> Задачи:
**A.** Как называется цикл, который Пьецух посвятил классикам, согласно фрагменту о прозе Пьецуха?
**B.** Напишите продолжение фрагмента о прозе Пьецуха, начиная сразу после его последнего предложения.

═════ Фрагмент текста

Извлечь патетику из прозы Пьецуха — значит понять его романтический дух сопротивления стандарту и любви к родной речи, а стало быть, к русской культуре.
Очень хороши его “Рассуждения о писателях” — большой цикл, посвященный Пушкину, Гоголю, Белинскому, Лермонтову, А.Н. Островскому, А.Н. Толстому, Чехову, Л.Н. Толстому, Достоевскому, Горькому, полузабытому Н. Успенскому, Лескову, Писареву, Писемскому, Герцену, Тургеневу, Куприну, Есенину, Бабелю, Пришвину, Зощенко, Шукшину. Подобно Горькому, Пьецух мог бы сказать о себе: “Я профессиональный читатель, влюбленный в литературу”. Он и сказал, создав своеобразную антологию своих литературных кумиров, часто руководствуясь при этом известной русской пословицей об отце и красном словце.
Историю литературы по этим этюдам, конечно, не изучишь. Здесь господствует симпатичная бесшабашность, противостоящая (за немногими исключениями) той школьной иконописи, которая с детства сопровождала нас, когда речь шла о классиках. Пиетет есть, куда без него, но есть и та степень авторской свободы, которая делает эти очерки явлением художественным.
Пьецух рассуждает не столько о произведениях классиков, сколько пытается воссоздать противоречивость их характеров. Здесь он не стесняется в выражениях, коллекционируя причуды своих героев и даже кое-что приписывая им от щедрости своей широкой натуры. “Пушкин, безусловно, “солнце нашей литературы”, но однажды он полночи провел под кроватью Финкельмон. Великий Гоголь был большой ретроград, да еще и капризный до такой степени, что им тяготились самые искренние поклонники. Гончарова знали как примерного семьянина и одновременно пылкого ненавистника всякого крупного дарования. Тургенев пришепетывал, отличался крайним высокомерием, первым лез к другим целоваться, но внезапно подставлял щеку, на вопрос о здоровье отвечал: “Вы что, доктор, чтобы спрашивать о здоровье?” — и при этом был так бесконечно добр, что раз чуть было не поступил на службу в ненавистную канцелярию, поскольку его пригласил приятель, которому было тягостно отказать. Лев Толстой дошел в опрощении до того, что сам сапоги тачал и вводил в столбняк Софью Андреевну матерными речами. Куприн как-то облил свою супругу одеколоном и подпалил. Лесков был человек раздражительный… желчный… злопамятный”. О Достоевском и того хлеще, цитировать не буду за недостатком журнальной площади.

══════════
═════ Исходные данные

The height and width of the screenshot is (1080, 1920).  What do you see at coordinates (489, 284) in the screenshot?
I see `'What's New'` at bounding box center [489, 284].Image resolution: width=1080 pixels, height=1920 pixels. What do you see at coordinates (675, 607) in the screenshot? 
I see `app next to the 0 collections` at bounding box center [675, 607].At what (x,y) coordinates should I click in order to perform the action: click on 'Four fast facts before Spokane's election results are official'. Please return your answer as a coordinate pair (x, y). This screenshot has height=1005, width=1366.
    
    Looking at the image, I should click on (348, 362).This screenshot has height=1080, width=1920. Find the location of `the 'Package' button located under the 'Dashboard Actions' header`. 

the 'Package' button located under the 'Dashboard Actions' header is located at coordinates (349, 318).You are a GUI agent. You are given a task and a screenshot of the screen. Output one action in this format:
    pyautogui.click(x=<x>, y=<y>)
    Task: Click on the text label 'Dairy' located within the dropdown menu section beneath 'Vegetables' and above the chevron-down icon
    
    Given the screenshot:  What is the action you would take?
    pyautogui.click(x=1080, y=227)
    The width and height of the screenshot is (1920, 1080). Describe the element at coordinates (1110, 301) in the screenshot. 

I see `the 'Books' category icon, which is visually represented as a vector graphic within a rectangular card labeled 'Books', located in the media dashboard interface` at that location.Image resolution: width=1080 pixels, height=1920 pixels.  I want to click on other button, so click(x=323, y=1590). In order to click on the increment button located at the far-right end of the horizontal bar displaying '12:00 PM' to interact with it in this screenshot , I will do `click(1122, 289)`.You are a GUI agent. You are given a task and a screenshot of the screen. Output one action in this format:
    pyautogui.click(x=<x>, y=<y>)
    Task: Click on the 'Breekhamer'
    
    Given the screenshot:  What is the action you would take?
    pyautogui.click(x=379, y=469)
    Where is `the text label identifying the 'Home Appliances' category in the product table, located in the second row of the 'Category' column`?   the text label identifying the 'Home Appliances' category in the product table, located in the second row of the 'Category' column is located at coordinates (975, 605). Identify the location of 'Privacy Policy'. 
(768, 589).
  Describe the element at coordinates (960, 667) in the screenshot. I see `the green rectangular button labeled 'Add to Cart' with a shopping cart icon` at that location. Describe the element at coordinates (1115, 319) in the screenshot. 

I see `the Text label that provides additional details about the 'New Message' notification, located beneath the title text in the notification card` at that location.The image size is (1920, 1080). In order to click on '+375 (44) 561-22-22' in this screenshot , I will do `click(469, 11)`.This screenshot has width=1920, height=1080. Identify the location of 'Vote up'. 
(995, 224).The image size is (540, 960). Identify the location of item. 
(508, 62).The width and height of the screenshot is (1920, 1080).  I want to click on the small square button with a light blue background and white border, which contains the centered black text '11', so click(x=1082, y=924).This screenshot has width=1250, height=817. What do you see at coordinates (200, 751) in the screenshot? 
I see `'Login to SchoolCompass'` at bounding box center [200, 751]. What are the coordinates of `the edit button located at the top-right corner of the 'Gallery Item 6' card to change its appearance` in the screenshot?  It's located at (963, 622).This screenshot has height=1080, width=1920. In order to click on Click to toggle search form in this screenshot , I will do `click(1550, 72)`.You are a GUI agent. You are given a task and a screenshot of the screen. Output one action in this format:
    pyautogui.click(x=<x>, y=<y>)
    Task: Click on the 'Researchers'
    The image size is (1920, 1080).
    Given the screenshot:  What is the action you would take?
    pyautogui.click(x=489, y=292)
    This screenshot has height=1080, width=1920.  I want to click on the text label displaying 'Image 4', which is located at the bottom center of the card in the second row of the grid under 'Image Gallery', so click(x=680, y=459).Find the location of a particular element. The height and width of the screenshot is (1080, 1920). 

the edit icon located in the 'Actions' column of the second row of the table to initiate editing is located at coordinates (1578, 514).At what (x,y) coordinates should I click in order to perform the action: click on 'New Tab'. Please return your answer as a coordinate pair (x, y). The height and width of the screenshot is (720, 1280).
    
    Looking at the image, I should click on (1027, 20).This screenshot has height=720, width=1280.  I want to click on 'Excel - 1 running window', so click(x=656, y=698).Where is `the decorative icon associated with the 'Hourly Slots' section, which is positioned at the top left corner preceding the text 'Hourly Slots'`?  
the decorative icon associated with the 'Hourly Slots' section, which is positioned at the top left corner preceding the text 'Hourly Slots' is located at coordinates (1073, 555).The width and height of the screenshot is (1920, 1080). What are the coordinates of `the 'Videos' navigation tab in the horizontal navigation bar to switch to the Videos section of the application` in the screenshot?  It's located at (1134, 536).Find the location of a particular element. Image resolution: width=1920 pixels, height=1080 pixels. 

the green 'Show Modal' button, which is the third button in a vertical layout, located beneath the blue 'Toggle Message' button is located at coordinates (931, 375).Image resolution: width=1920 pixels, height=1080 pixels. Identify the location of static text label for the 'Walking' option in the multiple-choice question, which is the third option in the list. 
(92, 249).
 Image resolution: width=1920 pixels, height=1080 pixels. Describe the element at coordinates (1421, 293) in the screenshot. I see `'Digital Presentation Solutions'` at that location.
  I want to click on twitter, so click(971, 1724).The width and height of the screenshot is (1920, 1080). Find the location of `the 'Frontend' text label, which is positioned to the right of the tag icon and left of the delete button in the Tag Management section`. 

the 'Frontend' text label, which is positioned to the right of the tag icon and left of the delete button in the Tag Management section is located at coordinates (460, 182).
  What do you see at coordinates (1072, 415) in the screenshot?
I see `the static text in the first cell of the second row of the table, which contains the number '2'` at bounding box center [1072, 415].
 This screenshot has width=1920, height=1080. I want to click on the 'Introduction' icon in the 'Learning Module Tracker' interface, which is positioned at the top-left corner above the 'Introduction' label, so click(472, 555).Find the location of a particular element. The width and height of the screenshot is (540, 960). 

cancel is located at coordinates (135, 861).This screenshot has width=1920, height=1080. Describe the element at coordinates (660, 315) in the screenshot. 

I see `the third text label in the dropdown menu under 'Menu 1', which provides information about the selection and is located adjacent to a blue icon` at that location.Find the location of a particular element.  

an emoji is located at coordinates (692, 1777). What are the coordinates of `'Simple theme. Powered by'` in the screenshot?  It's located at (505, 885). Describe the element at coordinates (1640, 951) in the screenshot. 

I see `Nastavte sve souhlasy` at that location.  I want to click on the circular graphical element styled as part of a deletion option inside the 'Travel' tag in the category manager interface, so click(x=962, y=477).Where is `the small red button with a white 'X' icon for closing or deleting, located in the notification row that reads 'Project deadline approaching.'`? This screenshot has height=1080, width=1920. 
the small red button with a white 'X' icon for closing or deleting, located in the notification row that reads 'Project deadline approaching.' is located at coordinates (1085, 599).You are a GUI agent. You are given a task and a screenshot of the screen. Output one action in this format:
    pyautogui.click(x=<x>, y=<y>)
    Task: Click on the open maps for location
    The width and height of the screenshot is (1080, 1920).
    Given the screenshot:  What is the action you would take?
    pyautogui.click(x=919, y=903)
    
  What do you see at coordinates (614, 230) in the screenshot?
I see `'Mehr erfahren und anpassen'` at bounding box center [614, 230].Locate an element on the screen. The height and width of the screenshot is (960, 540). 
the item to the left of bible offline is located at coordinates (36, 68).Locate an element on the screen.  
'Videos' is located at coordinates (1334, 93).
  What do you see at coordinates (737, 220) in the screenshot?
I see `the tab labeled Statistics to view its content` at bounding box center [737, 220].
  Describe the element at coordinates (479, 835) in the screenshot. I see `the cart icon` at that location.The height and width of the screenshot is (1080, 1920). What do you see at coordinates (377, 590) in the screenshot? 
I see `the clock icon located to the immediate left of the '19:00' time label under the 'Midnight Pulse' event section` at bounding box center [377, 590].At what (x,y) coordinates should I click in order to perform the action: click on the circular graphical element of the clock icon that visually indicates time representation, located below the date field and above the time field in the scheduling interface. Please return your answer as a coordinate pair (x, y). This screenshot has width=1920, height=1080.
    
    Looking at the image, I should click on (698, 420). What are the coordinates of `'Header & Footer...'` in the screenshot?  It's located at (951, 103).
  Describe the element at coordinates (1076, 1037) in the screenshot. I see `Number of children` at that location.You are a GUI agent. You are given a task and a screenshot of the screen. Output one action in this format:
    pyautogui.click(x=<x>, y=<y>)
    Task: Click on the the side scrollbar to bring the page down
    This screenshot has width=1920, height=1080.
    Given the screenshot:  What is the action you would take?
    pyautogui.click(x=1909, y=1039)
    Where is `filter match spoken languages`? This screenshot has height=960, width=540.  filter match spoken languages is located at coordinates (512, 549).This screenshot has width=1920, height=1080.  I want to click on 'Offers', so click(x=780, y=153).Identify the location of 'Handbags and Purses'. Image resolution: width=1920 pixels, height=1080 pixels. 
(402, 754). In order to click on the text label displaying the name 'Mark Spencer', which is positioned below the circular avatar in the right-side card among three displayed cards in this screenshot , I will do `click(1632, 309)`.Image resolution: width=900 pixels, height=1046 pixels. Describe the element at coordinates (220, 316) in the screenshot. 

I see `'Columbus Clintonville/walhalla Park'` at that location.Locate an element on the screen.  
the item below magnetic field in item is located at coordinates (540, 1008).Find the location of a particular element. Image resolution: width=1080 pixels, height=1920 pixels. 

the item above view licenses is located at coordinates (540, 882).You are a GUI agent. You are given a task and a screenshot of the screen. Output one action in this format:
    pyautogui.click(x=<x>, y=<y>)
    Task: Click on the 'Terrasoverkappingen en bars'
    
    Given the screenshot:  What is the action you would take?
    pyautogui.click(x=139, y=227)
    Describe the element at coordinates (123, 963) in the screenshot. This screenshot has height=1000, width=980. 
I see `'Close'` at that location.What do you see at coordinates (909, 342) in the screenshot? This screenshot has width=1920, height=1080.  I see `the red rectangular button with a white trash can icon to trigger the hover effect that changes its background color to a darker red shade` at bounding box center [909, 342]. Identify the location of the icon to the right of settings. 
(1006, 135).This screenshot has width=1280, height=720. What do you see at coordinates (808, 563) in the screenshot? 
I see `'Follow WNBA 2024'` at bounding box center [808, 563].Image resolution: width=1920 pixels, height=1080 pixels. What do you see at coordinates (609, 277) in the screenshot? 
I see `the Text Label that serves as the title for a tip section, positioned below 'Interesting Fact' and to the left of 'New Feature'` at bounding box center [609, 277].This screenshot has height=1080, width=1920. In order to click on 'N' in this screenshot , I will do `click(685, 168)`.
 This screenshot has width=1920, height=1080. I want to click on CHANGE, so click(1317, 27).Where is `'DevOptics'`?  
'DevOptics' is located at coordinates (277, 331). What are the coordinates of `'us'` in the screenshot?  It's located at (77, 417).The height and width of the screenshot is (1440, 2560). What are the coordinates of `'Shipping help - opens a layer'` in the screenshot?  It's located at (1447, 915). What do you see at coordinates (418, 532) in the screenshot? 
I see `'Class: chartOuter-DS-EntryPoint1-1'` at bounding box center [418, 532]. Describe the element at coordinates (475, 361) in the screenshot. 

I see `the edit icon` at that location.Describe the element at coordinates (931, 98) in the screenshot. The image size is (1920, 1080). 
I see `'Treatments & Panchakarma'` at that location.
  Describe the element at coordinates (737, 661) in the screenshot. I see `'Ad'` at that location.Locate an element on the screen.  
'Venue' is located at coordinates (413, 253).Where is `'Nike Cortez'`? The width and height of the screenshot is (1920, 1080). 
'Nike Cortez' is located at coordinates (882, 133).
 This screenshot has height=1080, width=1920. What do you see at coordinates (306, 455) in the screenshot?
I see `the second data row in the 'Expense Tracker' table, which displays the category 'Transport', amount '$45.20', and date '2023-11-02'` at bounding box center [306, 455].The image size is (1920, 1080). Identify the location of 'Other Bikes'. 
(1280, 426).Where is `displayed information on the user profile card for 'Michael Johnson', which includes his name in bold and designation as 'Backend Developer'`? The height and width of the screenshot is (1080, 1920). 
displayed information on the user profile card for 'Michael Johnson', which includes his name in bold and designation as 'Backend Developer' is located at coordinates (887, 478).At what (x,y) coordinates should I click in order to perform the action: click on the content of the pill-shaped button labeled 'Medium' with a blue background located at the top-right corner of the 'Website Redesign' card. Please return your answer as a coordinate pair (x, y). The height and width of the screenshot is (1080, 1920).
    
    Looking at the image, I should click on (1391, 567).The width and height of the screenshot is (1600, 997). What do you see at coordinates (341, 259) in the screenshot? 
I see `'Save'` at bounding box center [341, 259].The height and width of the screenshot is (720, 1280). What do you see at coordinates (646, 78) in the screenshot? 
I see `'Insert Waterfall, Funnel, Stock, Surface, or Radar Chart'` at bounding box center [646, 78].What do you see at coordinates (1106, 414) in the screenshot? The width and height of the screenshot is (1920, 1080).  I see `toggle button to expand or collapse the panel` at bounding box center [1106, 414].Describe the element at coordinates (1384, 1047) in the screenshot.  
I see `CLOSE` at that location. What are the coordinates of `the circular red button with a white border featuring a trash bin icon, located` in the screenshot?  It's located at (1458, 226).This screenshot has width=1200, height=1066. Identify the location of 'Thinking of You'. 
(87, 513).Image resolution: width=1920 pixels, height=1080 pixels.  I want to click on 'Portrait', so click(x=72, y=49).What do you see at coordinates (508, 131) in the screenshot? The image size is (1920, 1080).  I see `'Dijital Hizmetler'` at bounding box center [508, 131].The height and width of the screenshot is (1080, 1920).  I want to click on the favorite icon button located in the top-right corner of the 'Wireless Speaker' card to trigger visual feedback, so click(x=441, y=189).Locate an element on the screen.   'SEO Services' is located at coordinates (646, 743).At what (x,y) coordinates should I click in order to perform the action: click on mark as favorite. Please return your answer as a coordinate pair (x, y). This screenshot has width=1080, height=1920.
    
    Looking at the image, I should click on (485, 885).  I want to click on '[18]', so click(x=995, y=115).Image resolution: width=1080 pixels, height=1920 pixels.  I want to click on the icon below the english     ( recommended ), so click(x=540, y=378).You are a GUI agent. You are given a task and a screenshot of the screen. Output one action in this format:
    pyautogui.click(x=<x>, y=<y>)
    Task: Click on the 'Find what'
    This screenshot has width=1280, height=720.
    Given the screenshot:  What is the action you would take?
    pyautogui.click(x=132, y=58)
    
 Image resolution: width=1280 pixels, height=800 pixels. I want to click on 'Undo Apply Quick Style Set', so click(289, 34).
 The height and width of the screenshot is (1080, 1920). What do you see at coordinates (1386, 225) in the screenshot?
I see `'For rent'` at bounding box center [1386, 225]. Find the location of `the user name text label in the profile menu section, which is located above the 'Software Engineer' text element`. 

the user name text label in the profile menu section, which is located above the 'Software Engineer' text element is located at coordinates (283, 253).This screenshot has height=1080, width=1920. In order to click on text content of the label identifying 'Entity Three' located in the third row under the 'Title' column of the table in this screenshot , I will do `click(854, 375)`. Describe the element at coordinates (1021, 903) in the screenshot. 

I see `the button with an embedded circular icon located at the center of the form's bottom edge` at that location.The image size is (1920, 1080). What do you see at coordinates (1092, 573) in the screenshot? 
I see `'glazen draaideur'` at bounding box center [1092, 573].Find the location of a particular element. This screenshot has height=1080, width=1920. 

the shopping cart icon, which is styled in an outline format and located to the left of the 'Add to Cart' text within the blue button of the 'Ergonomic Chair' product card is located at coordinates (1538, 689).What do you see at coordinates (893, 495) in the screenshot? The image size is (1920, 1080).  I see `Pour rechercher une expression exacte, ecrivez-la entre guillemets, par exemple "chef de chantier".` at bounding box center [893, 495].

══════════

> Ожидаемые ответы:
**A.** «Рассуждения о писателях».

**B.**
Исключение сделано для Чехова, он как человек и писатель для автора абсолютно безгрешен, и Пьецух посвящает ему одические строки: “И вот в минуту жестокой нелюбви к самому себе, в минуту смятения, когда дороже жизни возможность высказаться перед всепонимающим человеком, ты берешь лист чистой бумаги, ручку — и выводишь: “Уважаемый Антон Павлович!..”
Возможно, литература не имеет особого прикладного значения и ее дидактическая отдача очень невелика, но почему-то кажется, насколько меньше пролито крови и совершено несправедливостей, насколько больше сделано добра, насколько любовнее мы по отношению к нашей земле и друг к другу из-за того, что над русской жизнью затеплен неугасимый огонек — Чехов”.
Здесь вдохновенное увлечение уничтожает даже тень какого-либо беллетристического скепсиса. Так и кажется, что эти строки написаны не Пьецухом, а другим автором. Он умеет быть не только саркастичным, но и лиричным, поэтом в прозе с открытой душой. Собственно, весь его сарказм, как и вся его стилистическая чрезмерность, замешаны на чувстве и понимании красоты мира и подлинной литературы. Он то и дело хватает лишку, и идет это от непростого характера, возможно, с тайным комплексом недостаточного признания, от натуры, которую тоже не худо бы сузить. Не худо бы, но не надо. Иначе не будет ни Пьецуха, ни русского человека.
Дитя московской черкизовской окраины (а ведь детство и отрочество накладывают неизгладимый отпечаток на характер любого человека), историк по образованию, постшестидесятник без политических иллюзий и спекуляций, Пьецух сумел соединить в себе книжную и коммунально-дворовую культуру столичного предместья. В этом — своеобразие и непреходящее с годами обаяние его писательской индивидуальности.
Наша проза то тосклива, то игрива. Про Вячеслава Пьецуха такого не скажешь. О тоскливости и говорить нечего; что же касается игривости, то игра и игривость — все-таки разные вещи.